Pema Chodron, the Buddhist nun wrote that “The present moment is the perfect teacher. And lucky for us, it’s with us wherever we go.” But I didn’t feel lucky. I felt jipped. Terrified of the unknown. Somehow, my cozy little nook in Ventura had been transformed into the part of yoga class I detested. My mat was up against the wall and I had nowhere else to go.
So I took a breath. I watched while my beautiful yoga teacher, Jessica Anderson, placed her palms on the floor and gracefully stepped into handstand as if she were only climbing up a ladder. I watched how calm she was. How her ankles hovered just a second before her toes touched the wall. Maybe I could do that, I thought, then. Now I know that what I really thought was I need to learn how to do that. I need to save my own life.
Every day during our move I worked on my handstand, finding empty walls in hotel rooms, my parents’ house, a rented apartment, our new home. In yoga, the Sanskrit word for handstand is Adho Mukha Vrksasana, or downward-facing tree pose. I felt as though a tornado had ripped through my world. But maybe, I could learn to be a little flexible. Maybe I could manage that.

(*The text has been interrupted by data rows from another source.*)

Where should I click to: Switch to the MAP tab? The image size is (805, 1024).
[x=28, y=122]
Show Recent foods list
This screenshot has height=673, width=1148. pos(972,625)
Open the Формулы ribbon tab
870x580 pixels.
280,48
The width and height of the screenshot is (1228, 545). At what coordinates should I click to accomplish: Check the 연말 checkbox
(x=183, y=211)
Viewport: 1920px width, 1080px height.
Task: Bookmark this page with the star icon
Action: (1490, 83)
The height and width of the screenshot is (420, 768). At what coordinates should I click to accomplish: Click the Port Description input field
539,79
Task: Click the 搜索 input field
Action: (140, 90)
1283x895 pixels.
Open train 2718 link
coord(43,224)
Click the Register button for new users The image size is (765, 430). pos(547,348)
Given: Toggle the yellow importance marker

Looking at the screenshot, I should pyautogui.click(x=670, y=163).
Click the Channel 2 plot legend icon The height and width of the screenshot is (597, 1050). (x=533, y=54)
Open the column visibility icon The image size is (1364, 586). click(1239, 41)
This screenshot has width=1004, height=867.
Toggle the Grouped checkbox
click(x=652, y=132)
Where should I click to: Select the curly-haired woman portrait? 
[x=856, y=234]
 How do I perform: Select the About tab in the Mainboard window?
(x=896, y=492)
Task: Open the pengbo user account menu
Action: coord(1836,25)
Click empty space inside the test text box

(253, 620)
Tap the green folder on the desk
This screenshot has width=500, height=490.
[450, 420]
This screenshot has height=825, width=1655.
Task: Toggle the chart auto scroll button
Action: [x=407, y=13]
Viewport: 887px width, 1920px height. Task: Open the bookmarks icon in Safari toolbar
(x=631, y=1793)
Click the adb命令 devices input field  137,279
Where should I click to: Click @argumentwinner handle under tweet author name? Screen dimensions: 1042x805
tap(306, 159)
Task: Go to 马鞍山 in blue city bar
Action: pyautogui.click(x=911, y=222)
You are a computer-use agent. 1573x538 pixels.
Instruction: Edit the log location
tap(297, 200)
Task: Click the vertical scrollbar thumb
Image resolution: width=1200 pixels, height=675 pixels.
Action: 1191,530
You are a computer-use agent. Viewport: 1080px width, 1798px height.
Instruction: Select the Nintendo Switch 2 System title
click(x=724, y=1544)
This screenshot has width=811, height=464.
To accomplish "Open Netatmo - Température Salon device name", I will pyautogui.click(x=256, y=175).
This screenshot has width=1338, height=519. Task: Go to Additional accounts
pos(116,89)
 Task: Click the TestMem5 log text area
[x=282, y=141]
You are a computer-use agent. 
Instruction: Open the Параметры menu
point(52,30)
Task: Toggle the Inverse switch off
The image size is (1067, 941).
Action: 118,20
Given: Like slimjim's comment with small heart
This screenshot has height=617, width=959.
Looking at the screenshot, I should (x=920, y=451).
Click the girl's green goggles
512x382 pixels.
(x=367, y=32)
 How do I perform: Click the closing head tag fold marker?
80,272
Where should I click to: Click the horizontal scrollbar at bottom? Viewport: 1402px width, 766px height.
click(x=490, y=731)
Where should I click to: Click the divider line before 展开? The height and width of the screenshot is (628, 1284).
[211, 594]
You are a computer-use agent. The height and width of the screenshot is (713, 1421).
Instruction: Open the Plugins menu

Because, while there is something in me that feels the need to fix everything, or at least make it look good, I could not fix this. I could not put ground under my feet where there was none. I could not convince the Navy to let us stay in Ventura. I could not prevent my son’s tears while he packed his own cardboard box of toys. I cannot ever be sure that my husband will never leave me, that my children will never be hurt, that we will always be safe. i cannot prevent towers from falling or oil rigs from exploding or women from being attacked while jogging through parks. There is so much that I cannot do, but I tell myself that I can do this: I can try to be OK with my feet hanging over my head. I can try to learn to walk on my hands.
Tonight, in the downstairs playroom, I kick up into a handstand, and for a millisecond I am suspended. For just a moment, everything lines up. I am in one plane, my body perpendicular to the earth, my toes reaching for the ceiling. I hover in stillness for only a second, but it doesn’t matter. It’s like anything big and beautiful: a sunset, a new baby, the first kiss. Time is irrelevant. Once you see what’s possible – if only for a second – you can’t not see it anymore. Upside down, my body seems weightless. Groundless. I am only my palms rooted in the earth and my heart, floating up between my ears. It’s only a second, but I am thrilled, shocked, humbled. And in that magical instant, right before my feet fall back to earth, I realize that there is very little difference between groundlessness and flying.